Would you repeat each line below precisely as it stands?
START Data for processing
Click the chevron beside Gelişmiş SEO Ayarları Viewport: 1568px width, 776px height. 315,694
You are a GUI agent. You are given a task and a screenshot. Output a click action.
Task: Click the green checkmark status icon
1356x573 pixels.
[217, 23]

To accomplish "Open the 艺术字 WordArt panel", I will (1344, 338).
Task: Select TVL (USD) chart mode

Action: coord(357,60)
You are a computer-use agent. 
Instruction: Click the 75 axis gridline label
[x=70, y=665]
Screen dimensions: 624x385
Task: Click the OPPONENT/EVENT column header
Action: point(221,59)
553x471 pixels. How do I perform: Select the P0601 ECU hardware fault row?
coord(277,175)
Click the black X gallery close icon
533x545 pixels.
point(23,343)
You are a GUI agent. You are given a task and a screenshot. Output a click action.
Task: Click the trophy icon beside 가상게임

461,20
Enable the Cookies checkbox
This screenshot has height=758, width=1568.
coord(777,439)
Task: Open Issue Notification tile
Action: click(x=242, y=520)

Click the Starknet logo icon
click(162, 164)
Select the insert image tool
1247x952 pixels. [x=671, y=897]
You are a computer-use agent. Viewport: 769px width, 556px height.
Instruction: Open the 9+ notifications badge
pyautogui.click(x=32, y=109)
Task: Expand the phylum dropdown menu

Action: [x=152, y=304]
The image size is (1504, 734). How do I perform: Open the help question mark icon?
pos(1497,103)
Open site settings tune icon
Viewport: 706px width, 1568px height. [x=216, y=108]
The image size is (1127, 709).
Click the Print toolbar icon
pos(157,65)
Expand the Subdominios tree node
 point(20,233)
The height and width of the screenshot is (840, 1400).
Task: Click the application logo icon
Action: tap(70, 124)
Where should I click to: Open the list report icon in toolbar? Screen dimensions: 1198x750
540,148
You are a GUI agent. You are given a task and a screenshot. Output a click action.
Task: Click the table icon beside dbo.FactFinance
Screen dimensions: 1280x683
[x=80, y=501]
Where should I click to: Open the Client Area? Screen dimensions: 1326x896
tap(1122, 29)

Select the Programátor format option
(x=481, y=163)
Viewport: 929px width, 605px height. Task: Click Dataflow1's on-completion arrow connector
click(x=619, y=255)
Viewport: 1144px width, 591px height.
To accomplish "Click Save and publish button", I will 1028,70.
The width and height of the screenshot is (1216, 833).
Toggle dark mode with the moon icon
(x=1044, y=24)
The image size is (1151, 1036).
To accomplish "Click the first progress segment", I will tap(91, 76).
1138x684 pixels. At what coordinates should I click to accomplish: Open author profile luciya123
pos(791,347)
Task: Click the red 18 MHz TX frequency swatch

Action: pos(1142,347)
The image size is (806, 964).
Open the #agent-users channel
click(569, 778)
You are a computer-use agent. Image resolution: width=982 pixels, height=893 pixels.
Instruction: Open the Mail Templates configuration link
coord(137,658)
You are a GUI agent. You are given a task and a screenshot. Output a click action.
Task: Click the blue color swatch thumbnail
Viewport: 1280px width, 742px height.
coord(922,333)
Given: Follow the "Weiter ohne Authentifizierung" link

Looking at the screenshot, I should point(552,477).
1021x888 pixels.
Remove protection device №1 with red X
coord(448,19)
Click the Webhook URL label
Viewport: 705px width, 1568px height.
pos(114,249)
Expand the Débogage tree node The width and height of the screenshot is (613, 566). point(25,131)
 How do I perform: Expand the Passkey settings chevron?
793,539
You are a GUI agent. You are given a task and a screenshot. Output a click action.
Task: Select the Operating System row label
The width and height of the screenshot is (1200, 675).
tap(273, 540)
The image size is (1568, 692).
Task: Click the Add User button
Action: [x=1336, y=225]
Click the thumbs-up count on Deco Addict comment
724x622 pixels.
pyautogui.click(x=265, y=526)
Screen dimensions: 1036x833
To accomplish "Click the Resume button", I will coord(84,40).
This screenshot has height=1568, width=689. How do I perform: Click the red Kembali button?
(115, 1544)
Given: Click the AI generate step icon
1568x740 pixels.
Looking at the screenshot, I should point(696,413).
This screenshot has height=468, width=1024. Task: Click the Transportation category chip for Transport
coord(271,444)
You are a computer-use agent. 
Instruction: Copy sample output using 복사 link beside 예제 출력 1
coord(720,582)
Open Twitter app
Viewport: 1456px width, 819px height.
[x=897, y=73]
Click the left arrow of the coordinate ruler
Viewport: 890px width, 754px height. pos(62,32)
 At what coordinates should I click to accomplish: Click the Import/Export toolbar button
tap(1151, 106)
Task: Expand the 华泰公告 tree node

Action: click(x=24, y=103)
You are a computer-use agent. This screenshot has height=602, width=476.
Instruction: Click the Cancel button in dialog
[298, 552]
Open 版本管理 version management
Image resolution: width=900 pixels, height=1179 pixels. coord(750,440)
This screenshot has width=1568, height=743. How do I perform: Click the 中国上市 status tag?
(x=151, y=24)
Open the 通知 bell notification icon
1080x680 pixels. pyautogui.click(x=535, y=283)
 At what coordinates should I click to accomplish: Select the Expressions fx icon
END Data for processing
# Exercise result
Click the chevron beside Gelişmiş SEO Ayarları Viewport: 1568px width, 776px height. 315,694
You are a GUI agent. You are given a task and a screenshot. Output a click action.
Task: Click the green checkmark status icon
1356x573 pixels.
[217, 23]

To accomplish "Open the 艺术字 WordArt panel", I will (1344, 338).
Task: Select TVL (USD) chart mode

Action: coord(357,60)
You are a computer-use agent. 
Instruction: Click the 75 axis gridline label
[x=70, y=665]
Screen dimensions: 624x385
Task: Click the OPPONENT/EVENT column header
Action: point(221,59)
553x471 pixels. How do I perform: Select the P0601 ECU hardware fault row?
coord(277,175)
Click the black X gallery close icon
533x545 pixels.
point(23,343)
You are a GUI agent. You are given a task and a screenshot. Output a click action.
Task: Click the trophy icon beside 가상게임

461,20
Enable the Cookies checkbox
This screenshot has height=758, width=1568.
coord(777,439)
Task: Open Issue Notification tile
Action: click(x=242, y=520)

Click the Starknet logo icon
click(162, 164)
Select the insert image tool
1247x952 pixels. [x=671, y=897]
You are a computer-use agent. Viewport: 769px width, 556px height.
Instruction: Open the 9+ notifications badge
pyautogui.click(x=32, y=109)
Task: Expand the phylum dropdown menu

Action: [x=152, y=304]
The image size is (1504, 734). How do I perform: Open the help question mark icon?
pos(1497,103)
Open site settings tune icon
Viewport: 706px width, 1568px height. [x=216, y=108]
The image size is (1127, 709).
Click the Print toolbar icon
pos(157,65)
Expand the Subdominios tree node
 point(20,233)
The height and width of the screenshot is (840, 1400).
Task: Click the application logo icon
Action: tap(70, 124)
Where should I click to: Open the list report icon in toolbar? Screen dimensions: 1198x750
540,148
You are a GUI agent. You are given a task and a screenshot. Output a click action.
Task: Click the table icon beside dbo.FactFinance
Screen dimensions: 1280x683
[x=80, y=501]
Where should I click to: Open the Client Area? Screen dimensions: 1326x896
tap(1122, 29)

Select the Programátor format option
(x=481, y=163)
Viewport: 929px width, 605px height. Task: Click Dataflow1's on-completion arrow connector
click(x=619, y=255)
Viewport: 1144px width, 591px height.
To accomplish "Click Save and publish button", I will 1028,70.
The width and height of the screenshot is (1216, 833).
Toggle dark mode with the moon icon
(x=1044, y=24)
The image size is (1151, 1036).
To accomplish "Click the first progress segment", I will tap(91, 76).
1138x684 pixels. At what coordinates should I click to accomplish: Open author profile luciya123
pos(791,347)
Task: Click the red 18 MHz TX frequency swatch

Action: pos(1142,347)
The image size is (806, 964).
Open the #agent-users channel
click(569, 778)
You are a computer-use agent. Image resolution: width=982 pixels, height=893 pixels.
Instruction: Open the Mail Templates configuration link
coord(137,658)
You are a GUI agent. You are given a task and a screenshot. Output a click action.
Task: Click the blue color swatch thumbnail
Viewport: 1280px width, 742px height.
coord(922,333)
Given: Follow the "Weiter ohne Authentifizierung" link

Looking at the screenshot, I should point(552,477).
1021x888 pixels.
Remove protection device №1 with red X
coord(448,19)
Click the Webhook URL label
Viewport: 705px width, 1568px height.
pos(114,249)
Expand the Débogage tree node The width and height of the screenshot is (613, 566). point(25,131)
 How do I perform: Expand the Passkey settings chevron?
793,539
You are a GUI agent. You are given a task and a screenshot. Output a click action.
Task: Select the Operating System row label
The width and height of the screenshot is (1200, 675).
tap(273, 540)
The image size is (1568, 692).
Task: Click the Add User button
Action: [x=1336, y=225]
Click the thumbs-up count on Deco Addict comment
724x622 pixels.
pyautogui.click(x=265, y=526)
Screen dimensions: 1036x833
To accomplish "Click the Resume button", I will coord(84,40).
This screenshot has height=1568, width=689. How do I perform: Click the red Kembali button?
(115, 1544)
Given: Click the AI generate step icon
1568x740 pixels.
Looking at the screenshot, I should point(696,413).
This screenshot has height=468, width=1024. Task: Click the Transportation category chip for Transport
coord(271,444)
You are a computer-use agent. 
Instruction: Copy sample output using 복사 link beside 예제 출력 1
coord(720,582)
Open Twitter app
Viewport: 1456px width, 819px height.
[x=897, y=73]
Click the left arrow of the coordinate ruler
Viewport: 890px width, 754px height. pos(62,32)
 At what coordinates should I click to accomplish: Click the Import/Export toolbar button
tap(1151, 106)
Task: Expand the 华泰公告 tree node

Action: click(x=24, y=103)
You are a computer-use agent. This screenshot has height=602, width=476.
Instruction: Click the Cancel button in dialog
[298, 552]
Open 版本管理 version management
Image resolution: width=900 pixels, height=1179 pixels. coord(750,440)
This screenshot has width=1568, height=743. How do I perform: Click the 中国上市 status tag?
(x=151, y=24)
Open the 通知 bell notification icon
1080x680 pixels. pyautogui.click(x=535, y=283)
 At what coordinates should I click to accomplish: Select the Expressions fx icon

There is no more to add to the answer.